The scheme works as follows. Suppose that you have N blobs, (D_1 ... D_n) each containing M chunks. The proposer of the blob publishes a Kate commitment to that blob. The proposer of the block (eg. the beacon chain block in eth2) runs a data availability check on each commitment and includes the Kate commitments to the blobs (C_1 ... C_n) in the block. However, they also use Lagrange interpolation to compute a low-degree extension of the Kate commitments; that is, they treat [C_1 ... C_n] as the evaluations of a polynomial at coordinates 1...n, and compute the evaluations at coordinates n+1....2n.
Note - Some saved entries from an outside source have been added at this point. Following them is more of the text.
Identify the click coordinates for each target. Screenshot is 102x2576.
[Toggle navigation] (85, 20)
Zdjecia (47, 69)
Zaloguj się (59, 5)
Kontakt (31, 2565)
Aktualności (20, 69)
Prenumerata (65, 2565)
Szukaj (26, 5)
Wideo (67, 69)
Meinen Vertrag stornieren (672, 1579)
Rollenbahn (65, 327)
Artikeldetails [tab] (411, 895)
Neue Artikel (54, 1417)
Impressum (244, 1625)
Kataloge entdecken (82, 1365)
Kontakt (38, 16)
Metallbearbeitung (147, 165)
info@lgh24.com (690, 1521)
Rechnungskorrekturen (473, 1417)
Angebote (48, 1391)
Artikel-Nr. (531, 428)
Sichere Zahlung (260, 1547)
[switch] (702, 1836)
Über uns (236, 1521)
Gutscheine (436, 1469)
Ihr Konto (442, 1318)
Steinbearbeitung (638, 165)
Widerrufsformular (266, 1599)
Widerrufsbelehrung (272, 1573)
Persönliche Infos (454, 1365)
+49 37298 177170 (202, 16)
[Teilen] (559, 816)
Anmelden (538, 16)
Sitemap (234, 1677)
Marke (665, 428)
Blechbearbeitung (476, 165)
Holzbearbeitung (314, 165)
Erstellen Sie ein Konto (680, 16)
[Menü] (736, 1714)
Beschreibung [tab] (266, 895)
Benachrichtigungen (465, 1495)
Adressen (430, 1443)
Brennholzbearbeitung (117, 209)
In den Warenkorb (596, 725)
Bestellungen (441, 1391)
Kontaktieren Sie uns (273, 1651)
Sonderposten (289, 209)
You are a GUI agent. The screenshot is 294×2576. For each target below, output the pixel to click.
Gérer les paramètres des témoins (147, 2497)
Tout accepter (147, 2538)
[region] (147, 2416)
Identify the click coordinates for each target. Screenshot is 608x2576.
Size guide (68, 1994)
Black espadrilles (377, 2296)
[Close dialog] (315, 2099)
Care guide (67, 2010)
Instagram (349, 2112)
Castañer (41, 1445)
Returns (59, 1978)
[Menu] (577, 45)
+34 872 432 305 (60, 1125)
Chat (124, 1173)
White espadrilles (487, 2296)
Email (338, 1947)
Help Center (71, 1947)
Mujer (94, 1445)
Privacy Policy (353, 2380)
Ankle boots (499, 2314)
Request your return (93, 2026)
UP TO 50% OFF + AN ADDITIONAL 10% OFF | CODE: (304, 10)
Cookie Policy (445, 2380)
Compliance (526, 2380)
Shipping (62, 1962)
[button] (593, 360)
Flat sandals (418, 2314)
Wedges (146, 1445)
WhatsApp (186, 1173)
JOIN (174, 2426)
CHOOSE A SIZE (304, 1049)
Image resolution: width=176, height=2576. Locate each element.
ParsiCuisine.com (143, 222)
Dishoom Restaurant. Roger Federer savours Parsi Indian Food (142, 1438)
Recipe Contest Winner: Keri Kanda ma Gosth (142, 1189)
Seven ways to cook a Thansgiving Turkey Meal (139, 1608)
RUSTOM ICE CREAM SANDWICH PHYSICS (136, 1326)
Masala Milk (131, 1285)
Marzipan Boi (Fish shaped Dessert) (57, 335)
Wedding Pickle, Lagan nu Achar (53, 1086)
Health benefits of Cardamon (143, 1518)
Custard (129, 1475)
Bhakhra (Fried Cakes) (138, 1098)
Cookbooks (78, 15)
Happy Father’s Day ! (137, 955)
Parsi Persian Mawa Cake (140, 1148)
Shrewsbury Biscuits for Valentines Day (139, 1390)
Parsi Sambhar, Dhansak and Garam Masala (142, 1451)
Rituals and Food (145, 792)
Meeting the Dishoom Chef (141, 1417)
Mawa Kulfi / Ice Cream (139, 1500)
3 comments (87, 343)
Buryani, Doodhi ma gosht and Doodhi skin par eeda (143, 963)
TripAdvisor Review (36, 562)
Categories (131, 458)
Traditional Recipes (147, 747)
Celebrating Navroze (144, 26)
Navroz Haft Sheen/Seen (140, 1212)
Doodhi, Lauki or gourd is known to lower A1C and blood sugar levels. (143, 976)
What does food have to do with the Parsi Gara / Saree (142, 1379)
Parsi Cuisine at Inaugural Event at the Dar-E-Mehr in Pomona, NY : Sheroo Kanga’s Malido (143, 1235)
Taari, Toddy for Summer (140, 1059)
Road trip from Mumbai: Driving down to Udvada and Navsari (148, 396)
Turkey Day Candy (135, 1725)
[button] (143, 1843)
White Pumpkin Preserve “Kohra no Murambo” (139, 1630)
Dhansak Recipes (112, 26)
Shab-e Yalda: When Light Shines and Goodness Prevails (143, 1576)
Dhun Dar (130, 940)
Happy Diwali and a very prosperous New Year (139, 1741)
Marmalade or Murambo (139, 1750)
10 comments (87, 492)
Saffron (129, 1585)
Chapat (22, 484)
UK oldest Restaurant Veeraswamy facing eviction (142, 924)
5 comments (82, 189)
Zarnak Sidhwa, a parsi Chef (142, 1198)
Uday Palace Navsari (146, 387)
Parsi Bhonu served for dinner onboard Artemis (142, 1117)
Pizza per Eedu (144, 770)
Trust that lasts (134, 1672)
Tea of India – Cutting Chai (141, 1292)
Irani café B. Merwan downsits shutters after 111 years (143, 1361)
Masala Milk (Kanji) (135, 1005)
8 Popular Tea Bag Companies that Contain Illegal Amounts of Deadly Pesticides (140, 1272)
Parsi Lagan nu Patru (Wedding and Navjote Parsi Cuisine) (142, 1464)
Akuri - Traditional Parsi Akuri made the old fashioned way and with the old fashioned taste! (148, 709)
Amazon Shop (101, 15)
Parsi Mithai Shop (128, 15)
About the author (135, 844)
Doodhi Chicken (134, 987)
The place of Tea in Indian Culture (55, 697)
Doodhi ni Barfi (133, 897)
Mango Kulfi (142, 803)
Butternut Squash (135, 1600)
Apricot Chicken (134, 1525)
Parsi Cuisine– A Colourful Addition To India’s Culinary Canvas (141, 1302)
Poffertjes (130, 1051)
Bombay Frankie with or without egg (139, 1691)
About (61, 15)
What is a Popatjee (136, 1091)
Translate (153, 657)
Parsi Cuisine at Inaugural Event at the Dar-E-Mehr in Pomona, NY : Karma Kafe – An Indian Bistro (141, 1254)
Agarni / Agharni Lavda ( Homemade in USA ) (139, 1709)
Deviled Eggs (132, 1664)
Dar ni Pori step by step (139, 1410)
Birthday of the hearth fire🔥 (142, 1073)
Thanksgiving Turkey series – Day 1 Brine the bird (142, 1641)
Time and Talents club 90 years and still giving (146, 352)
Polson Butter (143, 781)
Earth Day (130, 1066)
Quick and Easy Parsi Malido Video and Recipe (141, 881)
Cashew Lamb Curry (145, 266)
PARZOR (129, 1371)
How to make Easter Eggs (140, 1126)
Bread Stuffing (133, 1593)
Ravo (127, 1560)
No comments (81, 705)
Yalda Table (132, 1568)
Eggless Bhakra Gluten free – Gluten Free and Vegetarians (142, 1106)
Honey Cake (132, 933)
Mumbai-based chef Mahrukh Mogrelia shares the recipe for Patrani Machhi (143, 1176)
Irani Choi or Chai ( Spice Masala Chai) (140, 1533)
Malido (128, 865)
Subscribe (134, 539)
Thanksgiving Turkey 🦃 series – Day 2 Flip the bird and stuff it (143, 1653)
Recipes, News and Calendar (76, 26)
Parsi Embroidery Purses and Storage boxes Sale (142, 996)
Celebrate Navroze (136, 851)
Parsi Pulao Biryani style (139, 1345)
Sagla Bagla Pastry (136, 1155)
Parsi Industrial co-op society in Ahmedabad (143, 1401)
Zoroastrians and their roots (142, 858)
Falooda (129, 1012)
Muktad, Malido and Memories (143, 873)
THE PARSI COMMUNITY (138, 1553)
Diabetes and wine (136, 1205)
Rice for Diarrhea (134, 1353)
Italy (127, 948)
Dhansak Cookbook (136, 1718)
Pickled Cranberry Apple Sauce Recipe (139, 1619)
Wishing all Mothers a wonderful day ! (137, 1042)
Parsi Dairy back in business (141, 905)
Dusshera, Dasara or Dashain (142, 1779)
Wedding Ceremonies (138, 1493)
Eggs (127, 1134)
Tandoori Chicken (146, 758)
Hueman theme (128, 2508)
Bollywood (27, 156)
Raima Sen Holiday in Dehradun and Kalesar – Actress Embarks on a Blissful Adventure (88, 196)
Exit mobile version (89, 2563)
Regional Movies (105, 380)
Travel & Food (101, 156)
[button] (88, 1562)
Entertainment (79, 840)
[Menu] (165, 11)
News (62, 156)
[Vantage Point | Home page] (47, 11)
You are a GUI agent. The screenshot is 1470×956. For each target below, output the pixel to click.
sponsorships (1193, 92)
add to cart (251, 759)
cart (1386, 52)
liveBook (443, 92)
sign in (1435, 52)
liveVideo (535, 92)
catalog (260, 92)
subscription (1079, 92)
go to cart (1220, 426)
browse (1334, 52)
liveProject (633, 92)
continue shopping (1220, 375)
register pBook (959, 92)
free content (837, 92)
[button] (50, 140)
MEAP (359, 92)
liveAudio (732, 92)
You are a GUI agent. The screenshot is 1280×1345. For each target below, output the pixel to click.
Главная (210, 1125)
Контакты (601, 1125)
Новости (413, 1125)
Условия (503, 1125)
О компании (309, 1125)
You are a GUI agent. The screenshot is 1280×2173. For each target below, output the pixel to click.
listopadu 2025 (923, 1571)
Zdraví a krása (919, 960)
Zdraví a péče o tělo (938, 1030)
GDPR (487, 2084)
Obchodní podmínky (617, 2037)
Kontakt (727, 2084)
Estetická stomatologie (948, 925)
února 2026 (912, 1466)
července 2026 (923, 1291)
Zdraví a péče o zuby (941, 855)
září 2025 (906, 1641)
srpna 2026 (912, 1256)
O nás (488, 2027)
Call C_{n+1} ... C_{2n} these extended commitments, and call D_{n+1} ... D_{2n} the data blobs generated by low-degree extending the data blobs, ie. D_{n+1}[k] would be the low degree extension of [D_1[k], D_2[k] ... D_n[k]].
Because converting between evaluations and coefficients and in-place multi-point evaluation are linear operations, you can compute C_{n+1} ... C_{2n} despite the fact that the C_i's are elliptic curve points. Furthermore, because C_i is linear in D_i (ie. comm(D_1 + D_2) = comm(D_1) + comm(D_2) and comm(D * k) = comm(D) * k where the + and * on the right hand sizes are elliptic curve addition and multiplication), we get two nice properties:
- C_{n+1} is the correct commitment to D_{n+1} (and so on for each index up to 2n)
- If W_{i, j} = G * (as\_polynomial(D_i) // (X - \omega^j)) is the Kate witness verifying that D_i[j] actually is in that position in D_i, then you can take [W_{1, j} ... W_{n, j}] and also do a low-degree extension to generate [W_{n+1, j} ... W_{2n, j}]
To recap:
- The block producer can generate the commitments C_{n+1} .... C_{2n} to the “redundancy batches” D_{n+1} ... D_{2n} without knowing anything except the commitments
- If you know D_1[j] ... D_n[j] for some column j, you can reconstruct the values in that position in all of the redundancy batches, and those values are immediately verifiable
This gives us the conditions needed to have a very efficient protocol for computing and publishing the entire extended data. The design would work as follows:
- When doing the initial round of data availability sampling, each node would use the same indices for each batch. They would as a result learn D_1[j] ... D_n[j] and W_{1,j} ... W_{n,j} for some random j
- They can then reconstruct D_{n+1}[j] .... D_{2n}[j] and W_{n+1,j} ... W_{2n,j}
- If there are \ge O(M) nodes (reminder: M is the number of chunks), and the data is available, then with high probability for every row i \in [n+1, 2n] there will be a node that learns D_i[j] for enough positions j that if they republish that data, all of D_i can be reconstructed
This gives us an end state similar to the 2D encoding here, except (i) we avoid any fraud proofs, and (ii) we avoid the need for one node to serve as the bottleneck that aggregates all the data to generate the extended Merkle root.